Abstract
Objectives: To evaluate the diagnostic validity of PIVKA-II for Hepatocellular carcinoma in cirrhotic patients with uncertain liver nodules on Ultrasound.
 Methods: This was a cross-sectional study conducted in 01-11-2020 and 31-12-2021 at Hepatitis clinic at Jinnah Hospital Lahore. Patients who fulfilled the selection criteria(n=100) were enlisted for this study. Blood samples were obtained to test for PVKA-11 and AFP in cirrhotic patients who had liver nodules that had been previously verified by ultrasound imaging. Data were entered and analyzed in SPSS ver: 21.0. Sensitivity, specificity and predictive values were calculated using CT imaging and biopsy as gold standard.
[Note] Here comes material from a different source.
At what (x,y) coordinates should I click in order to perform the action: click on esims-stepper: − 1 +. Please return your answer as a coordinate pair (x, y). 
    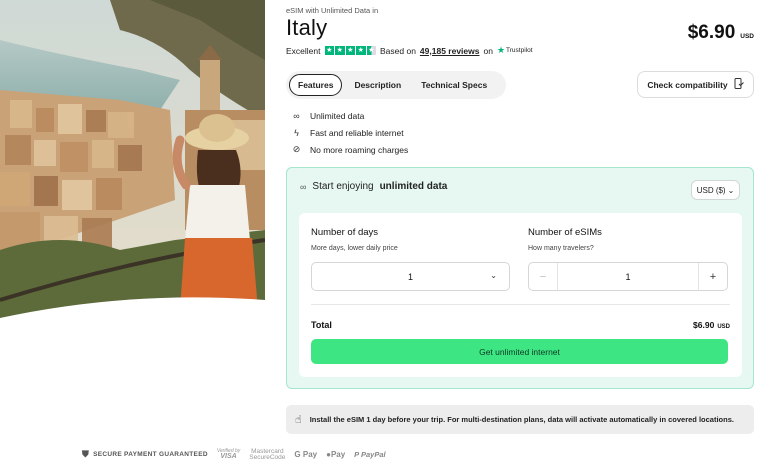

ROC curve evaluating AFP, PIVKA-II, and a combination as indicators for Hepatocellular carcinoma at 95% Confidence Interval was calculated with a p < .05 value was taken as statistical significant.
 Results: HCC was confirmed in 45 of the 100 instances, and it was invariably at an early or very early stage. At a threshold of 62.5 mAU/mL, PIVKA-II and HCC were significantly correlated (P =.015 and P =.036, respectively) in univariate and multivariate analyses. For AFP, 7.5 ng/mL was the ideal cut-off. For PIVKA- II, sensitivity was 62% and specificity was 91% , while for AFP, they are 66% and 69% respectively. The positive and negative predictive values for PIVKA-II were 81% and 74%, respectively, while for AFP sensitivity was 63% and specificity was 72%. The combination of both biomarkers improved the precision of diagnosing HCC (sensitivity = 74%, specificity = 95.5%, NPV = 81%, PPV = 92%, and AUC = 0.781).
 Conclusion: PIVKA-II is a valid indicator for defining the characteristics of liver nodules in cirrhosis and when combined with AFP, it signifies superior accuracy for HCC diagnosis.